I conceive it to be evident that royal dignity is not immediately, and
without the intervention of the people's consent, given by God to any one
person, and that conquest and violence is no just title to a crown. Now the
question is, If royalty flow from nature, if royalty be not a thing merely
natural, neither can subjection to royal power be merely naturel; but the
former is rather civil than natural: and the question of the same nature is,
Whether subjection or servitude be natural.
I conceive that there be divers subjections to these that are above us some
way natural, and therefore I rank them in order, thus:—
- There is a subjection in respect of natural being, as the effect to the
cause; so, though Adam had never sinned, this morality of the fifth
command should have stood in vigour, that the son by nature, without any
positive law, should have been subject to the father, becasue from him he
hath his being, as from a second cause.
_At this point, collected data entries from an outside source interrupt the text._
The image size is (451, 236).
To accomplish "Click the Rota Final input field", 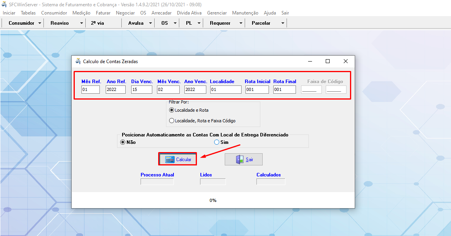I will pyautogui.click(x=284, y=90).
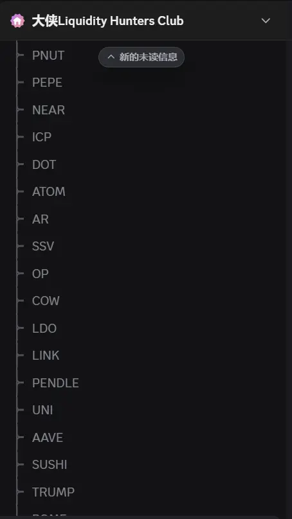The width and height of the screenshot is (292, 519).
Task: Click the server home badge icon
Action: click(x=17, y=21)
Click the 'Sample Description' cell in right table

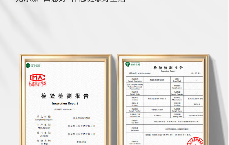(x=135, y=80)
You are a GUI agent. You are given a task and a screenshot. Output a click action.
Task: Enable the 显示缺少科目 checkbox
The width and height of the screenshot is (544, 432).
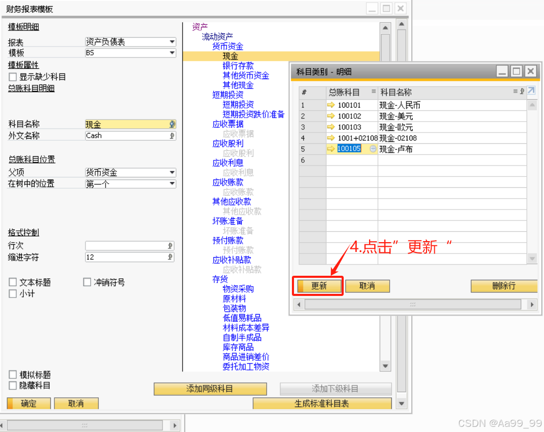click(x=13, y=77)
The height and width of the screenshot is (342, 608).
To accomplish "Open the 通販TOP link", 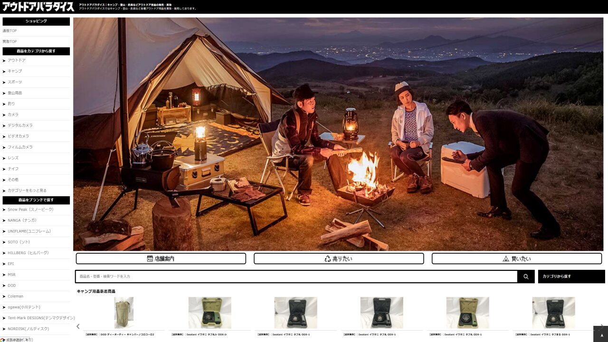I will click(x=10, y=31).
But I doubt if the relation of a
father, as a father, doth necessarily infer a royal or kingly authority of
the father over the son; or by nature's law, that the father hath a power
of life and death over, or above, his children, and the reasons I give
are,
- Because power of life and death is by a positive law, presupposing
sin and the fall of man; and if adam, standing in innocency, could
lawfully kill his son, though the son should be a malefactor, without
any positive law of God, I much doubt.
- I judge that the power royal, and the fatherly power of a father
over his children, shall be found to be different; and the one is
founded on the law of nature, the other, to wit, royal power, on a
mere positive law.
- The degree or order of subjection natural is a subjection in respect of
gifts or age. So Aristotle (1 polit. cap. 3) saith,
that some are by
nature servants.
His meaning is good,--that some gifts of nature, as
wisdom natural, or aptitude to govern, hath made some men of gold, fitter
to command, and some of iron and clay, fitter to be servants and slaves.
But I judge this title to make a king by birth, seeing Saul, whom God by
supervenient gifts made a king, seemeth to owe small thanks to the womb,
or nature, that he was a king, for his cruelty to the Lord's priests
speaketh nothing but natural baseness. It is possible Plato had a good
meaning, (dialog. 3, de legib.) who made six orders here.
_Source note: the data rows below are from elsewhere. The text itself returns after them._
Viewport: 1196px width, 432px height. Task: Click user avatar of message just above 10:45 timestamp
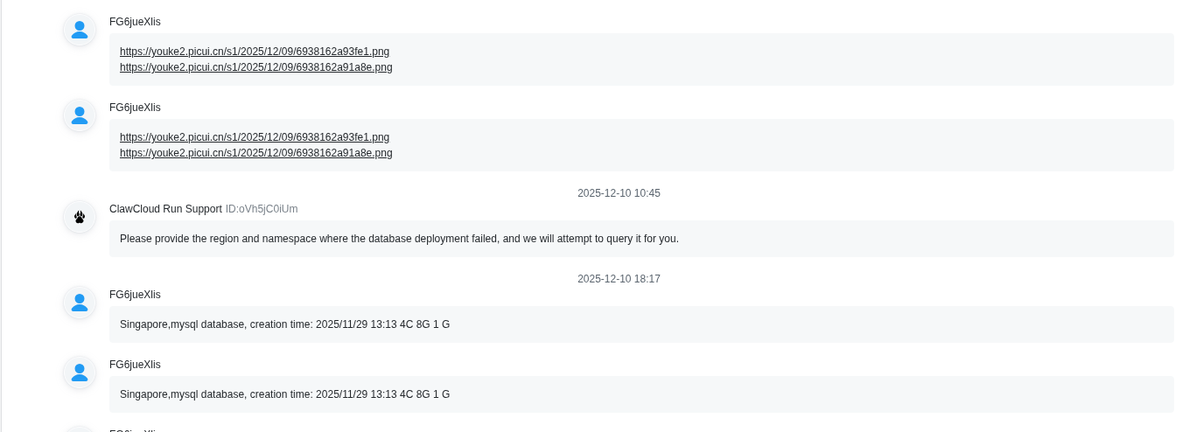click(80, 115)
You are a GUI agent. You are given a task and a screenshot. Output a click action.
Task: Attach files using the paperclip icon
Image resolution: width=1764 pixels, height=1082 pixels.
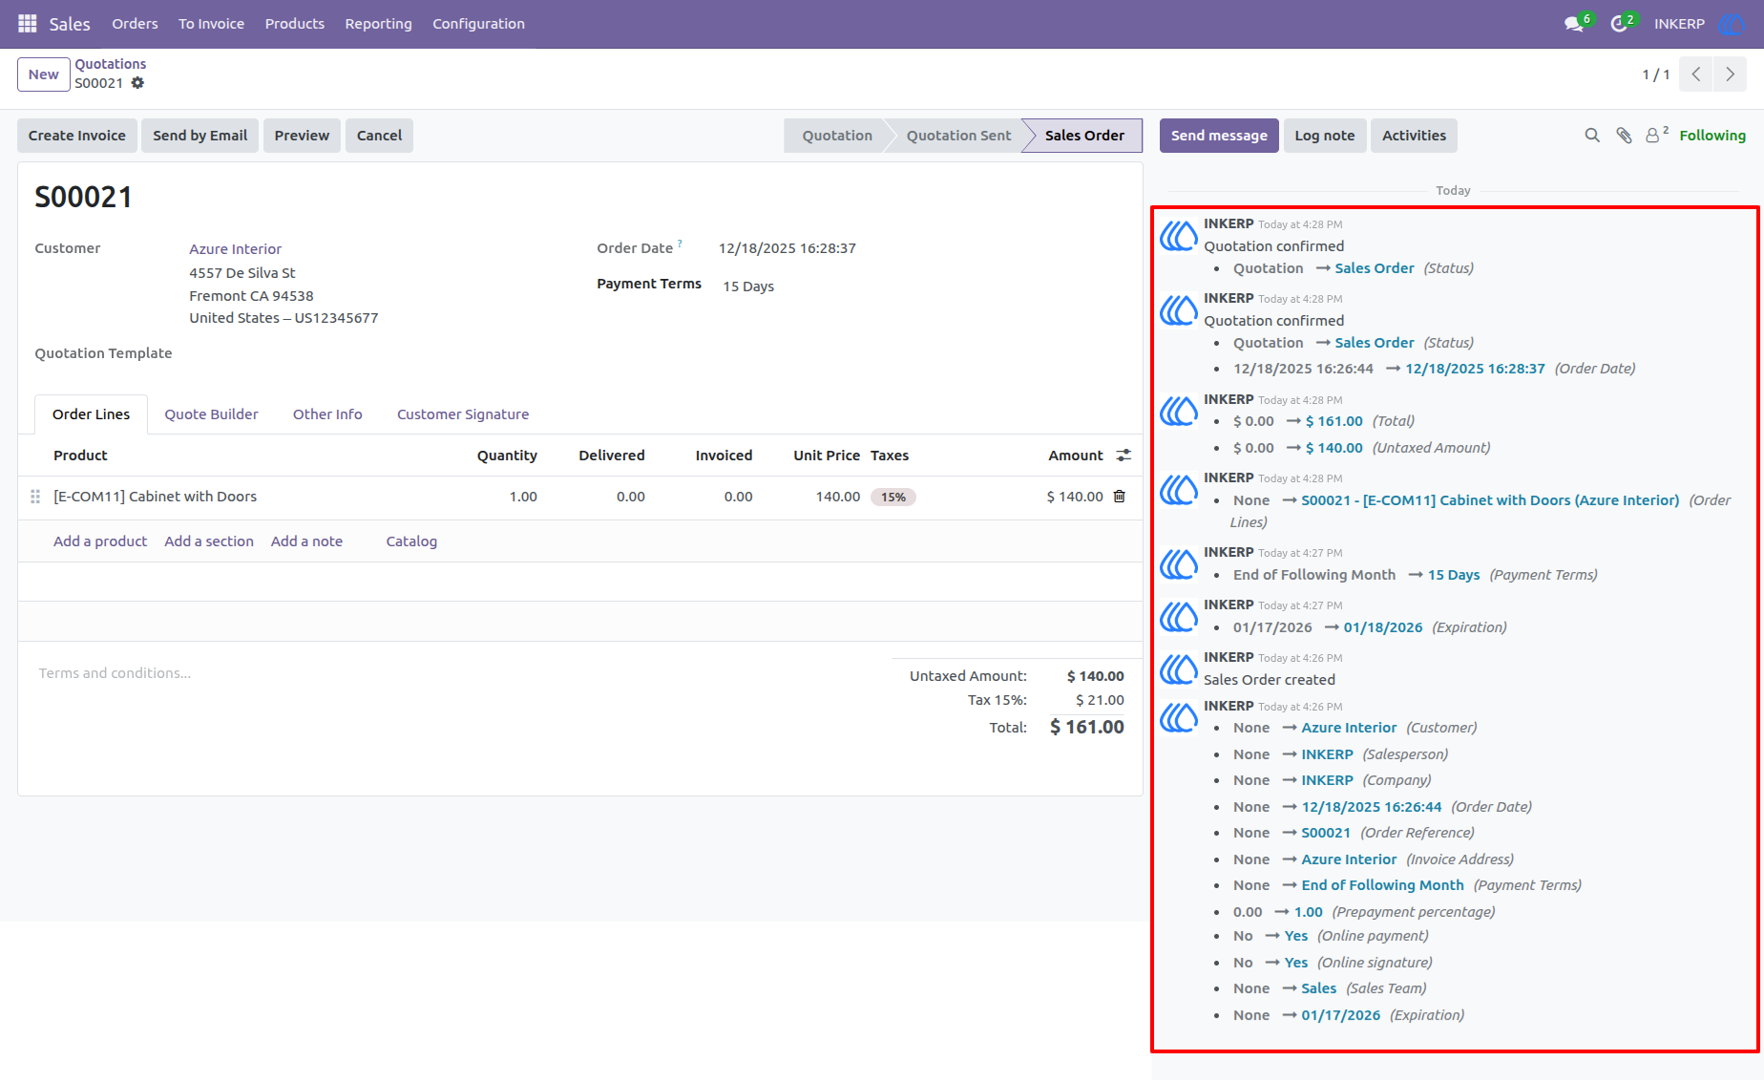1624,136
That fathers command their sons;
The noble the ignoble;
The older the younger;
The masters the servants;
The stronger the weaker;
The wise the ignorant.
Aquinas (22. q. 57, art. 3), Driedo (de libert. Christ. lib. 1, p. 8),
following Aristotle, (polit. lib. 7, c. 14,) hold, though man had never
sinned there should have been a sort of dominion of the more gifted and
wiser above the less wise and weaker; not antecedent from nature properly,
but consequent, for the utility and good of the weaker, in so far as it is
good for the weaker to be guided by the stronger, which cannot be denied
to have some ground in nature. But there is no ground for kings by nature
here.
- Because even those who plead that the mother's womb must be the best
title for a crown, and make it equivalent to royal unction, are to be
corrected in memory thus,--That it is merely accidental, and not
natural, for such a son to be born a king, because the free consent of
the people making choice of the first father of that line to be their
king, and in him making choice of the first-born of the family, is
merely accidental to father and son, and so cannot be natural.
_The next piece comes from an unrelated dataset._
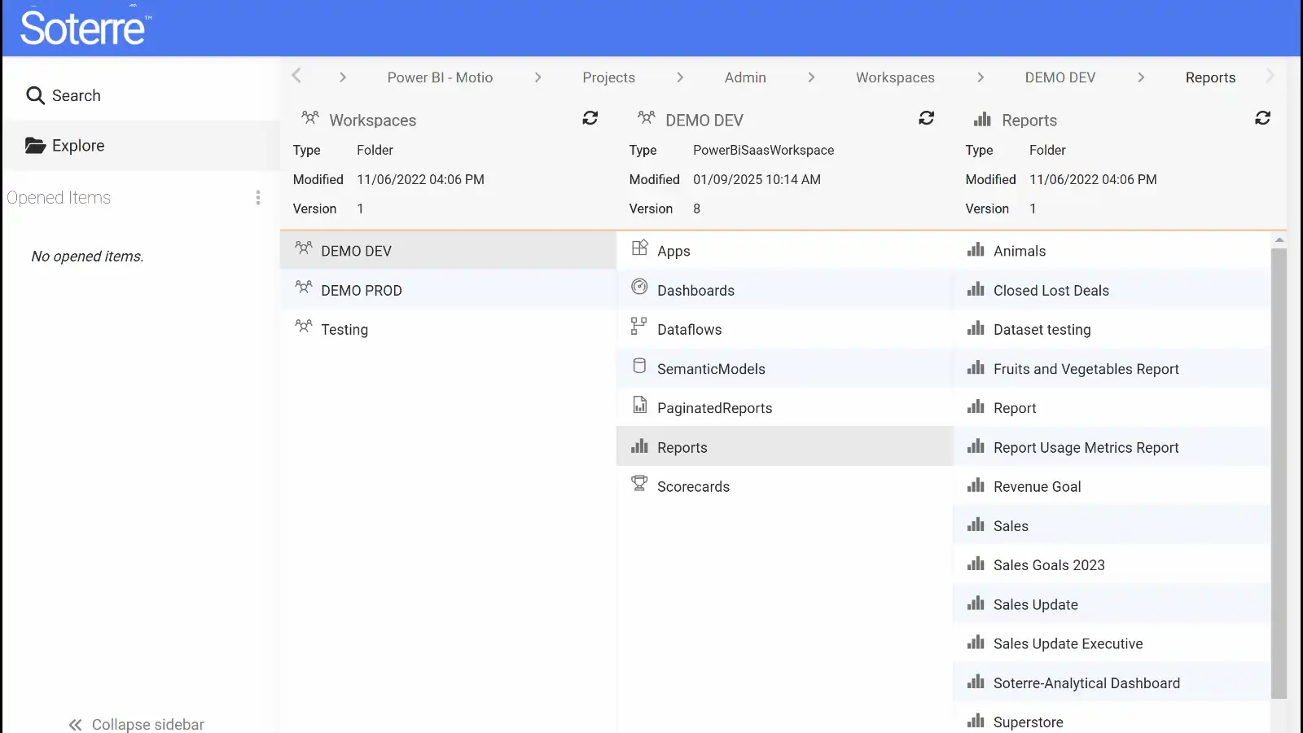
Task: Select Soterre-Analytical Dashboard report
Action: pos(1086,683)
- Because royal gifts to reign are not held by either us or our
adversaries to be the specific essence of a king; for if the people
crown a person their king, say we,--if the womb bring him forth to be
a king, say the opponents,--he is essentially a king, and to be obeyed
as the Lord's anointed, though nature be very parce, sparing,
and a niggard in bestowing royal gifts; yea, though he be an idiot,
say some, if he be the first-born of a king, he is by just title a
king, but must have curators and tutors to guide him in the exercise
of that royal right that he hath from the womb. But Buchanan saith
well,1
He who cannot
govern himself shall never govern others.
- As a man cometh into the world a member of a politic society, he is,
by consequence, born subject to the laws of that society; but this
maketh him not, from the womb and by nature, subject to king, as by
nature he is subject to his father who begat him, no more than by
nature a lion is born subject to another king-lion; for it is by
accident that he is born of parents under subjection to a monarch, or
to either democratical or aristocratical governors, for Cain and Able
were born under none of these forms of government properly; and if he
had been born in a new planted colony in a wilderness, where no
government were yet established, he should be under no such
government.
- Slavery of servants to lords or masters, such as were of old amongst
the Jews, is not natural, but against nature.
- because slavery is malum natur+-AOY- a
penal evil and contrary to nature, and a punishment of sin.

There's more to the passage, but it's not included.